Golden Gate AK33




Today’s post has come together with the help of a bunch very knowledgeable woodys, all members of the Work Boat Study Group – Harold Kidd, Baden Pascoe, Russell Ward, Keith Ingram & Bob McDougall. The fishing photo above is from the Tudor Collins collection at the Auckland Museum, emailed to me by Ken Ricketts. The stern on photo is ex Baden Pascoe from Theo Lowe’s scrap book.

Golden Gate was built by WG Lowe Ltd in mid>late 1930’s. She measured 46′ LOA & was most likely powered by a K3 Kelvin from new, these were the engine of the choice of most of the dally Waitemata fishermen. The Kelvin would push her along at 8 knots. Most of the fleet were eventually re-powered by Gardners fitted by Shorty Sefton, the grandfather of Andrew, Cameron and Matthew Pollard.
The number ‘714’ tells us that this is a wartime photo, as these I/D numbers being allocated from 1940. During this period she was  Auckland-based & owned by a M. Modrich. There’s a good chance that the man in the photo is the owner himself, Mr Modrich.

Golden Gate was later based at Tauranga, and was wrecked on Whale Island on 1 September 1957. At the time she owned by Golden Fisheries Ltd, Tauranga.

Now there was some debate as to what she was up to in the top photo, some suggesting she was aground & about to get a tow. Keith Ingram has however voiced his opinion that she is fishing and doing beach seining, when they were allowed to do it in the Gulf. The bow will be on the puddy and the tide coming in. If you look closely the engine is ticking over ahead. The skippers mate will be on the other end of the net on the beach. You had to haul the ropes by hand.

The cool thing about these ‘old’ work boats was that while they were ‘commercial’ they had style, something that is missing from most of todays ocean harvesters 😦

01-10-2016 Input from Harold Kidd – ex Paperpast, the headline answers the engine questions.


02-10-2016 – Perhaps the mystery is solved. Baden Pascoe sent me the photo below (Tudor Collins again) that shows the Dalmatia about to tow Golden Gate off the sand/mud. Baden commented that a couple of things in the photo lead him to believe that it is a tow job –  the weight of the line, this is too big for seine coil. The other thing is that all the fishing gear is aboard. They could have well got into this situation from doing what Keith says above. Baden advised that Dalmatia is still around.


9 thoughts on “Golden Gate AK33

  1. Owners of the DALMACIA & FOX II were both from the same country, & close friends in the later 1940s 50s era, & were regularly on the Radio chatting about their catches of the day almost every day — two of the more prolific users of radio in those early days – KEN R


  2. Strictly speaking she was DALMACIA, built by Chas. Bailey Jr on 10th March 1931. During WW2 when this photo was taken she was owned by N. Kokich and had a 3 cylinder 66hp Kelvin.

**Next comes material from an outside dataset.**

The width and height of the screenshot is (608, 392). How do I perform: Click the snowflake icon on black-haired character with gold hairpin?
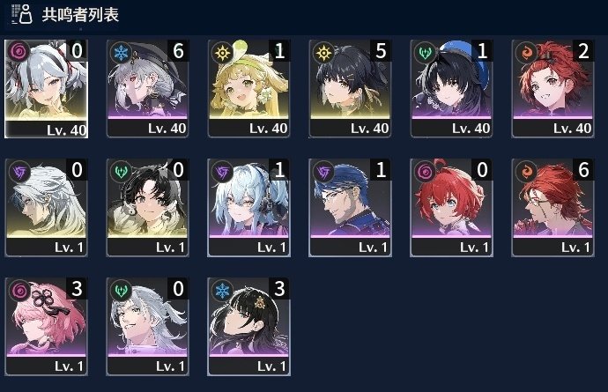223,291
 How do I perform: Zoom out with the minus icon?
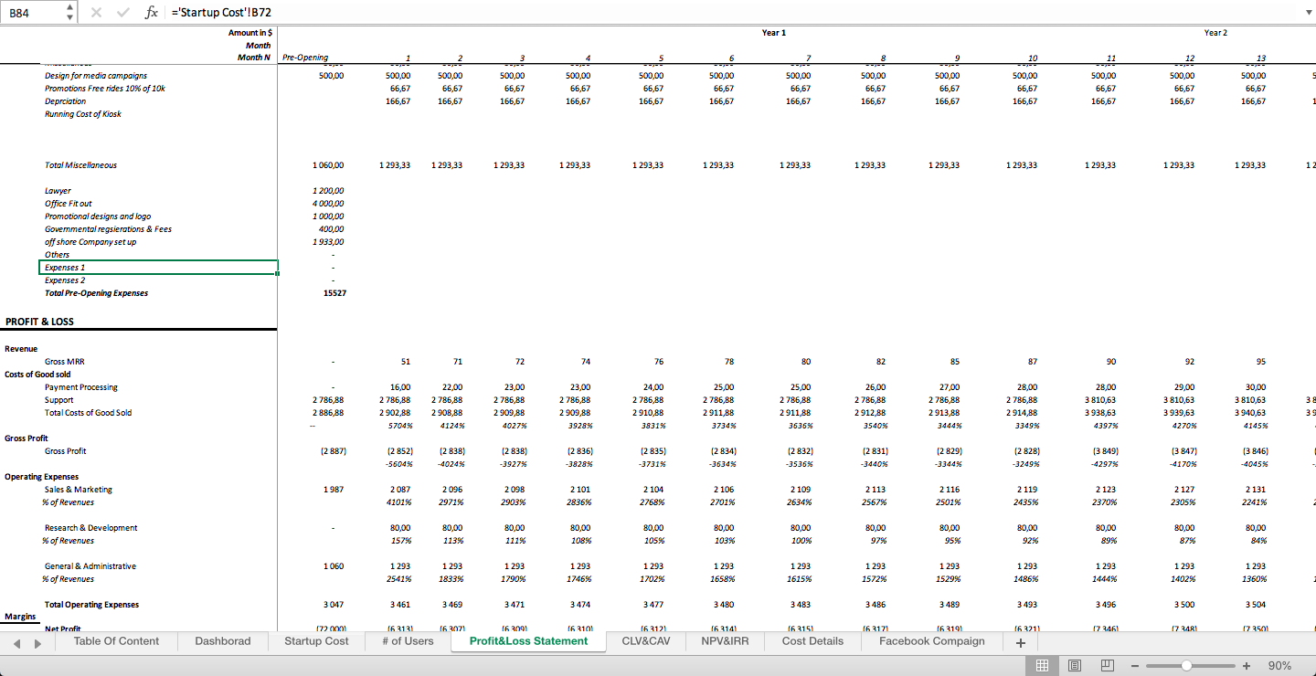(x=1135, y=666)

  3. PS The name GOLDEN GATE was probably given because the Golden Gate Bridge was under construction in San Francisco at the time. The first owner, G. Ivankovich, probably had Dalmatian rellies fishing in San Fran. (Just a guess)


  4. OOPS that should be “en ventre ma mere” a legal term, dontcherknow for being in the womb. Freudian slip??

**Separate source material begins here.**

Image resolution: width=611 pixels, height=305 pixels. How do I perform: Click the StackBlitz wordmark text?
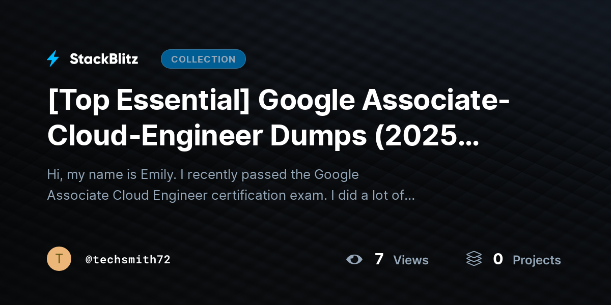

  5. I can relate to that. My father worked for Sanfords during the 1930s. IN fact I was entre ma mere when GOLDEN GATE was launched and only a few hundred yards away in London Street, up Jacob’s Ladder.
    These boats are amongst my earliest memories (and the smell of ammonia in the cool stores). Real boats, real men, real hard work, in real hard times.

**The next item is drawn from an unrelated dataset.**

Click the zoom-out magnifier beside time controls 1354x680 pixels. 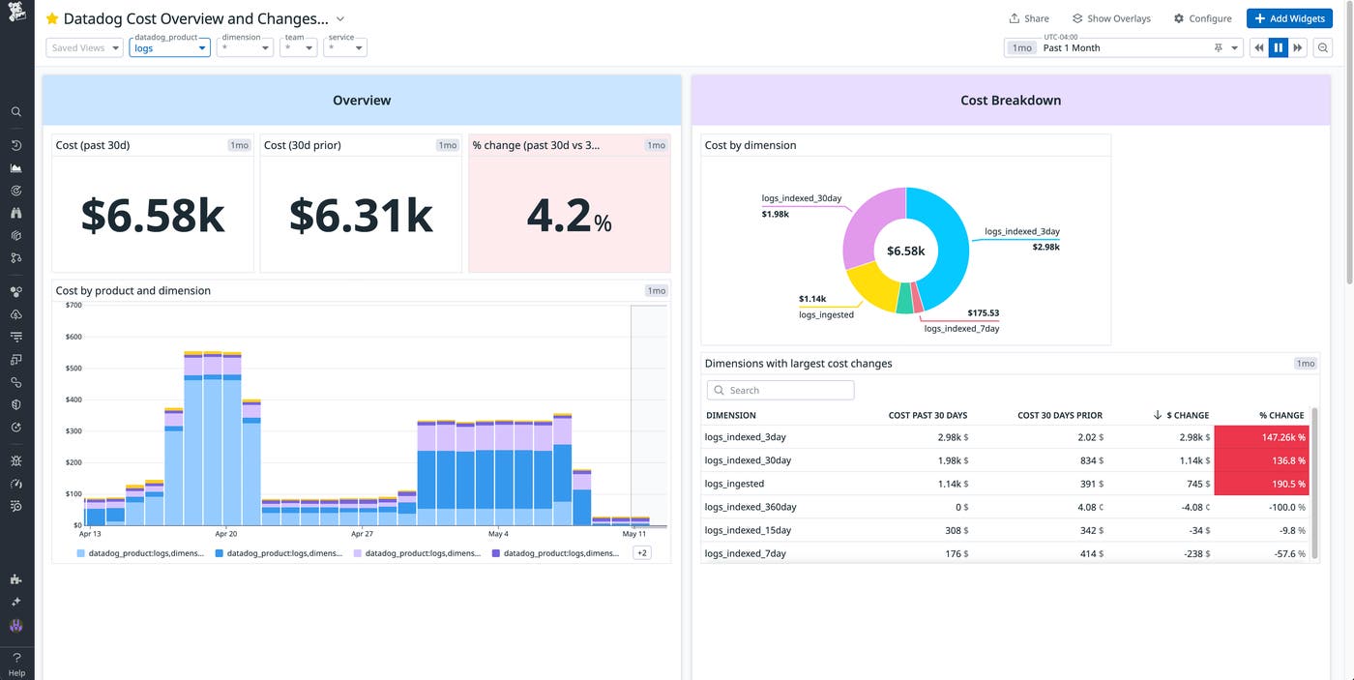(x=1323, y=47)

  6. I have sent Alan a link to the Auckland Star of 15th November 1935 which carries the bottom picture above. This establishes that GOLDEN GATE was “newly-launched” and had a 42hp Petter diesel. During WW2 she had a 4 cylinder 88hp Kelvin.


  7. Excellent to see a proper boat amongst all the painted ladies! Not being scathing of owners and their styles in this age of (what I term) the F— You style, but here is a certain honesty about a workboat. Everything is there for a purpose and this does not have to preclude a certain type of style. You tend to forget that men lived and gained sustenance from these simple boats and that, at times, their lives depended on them.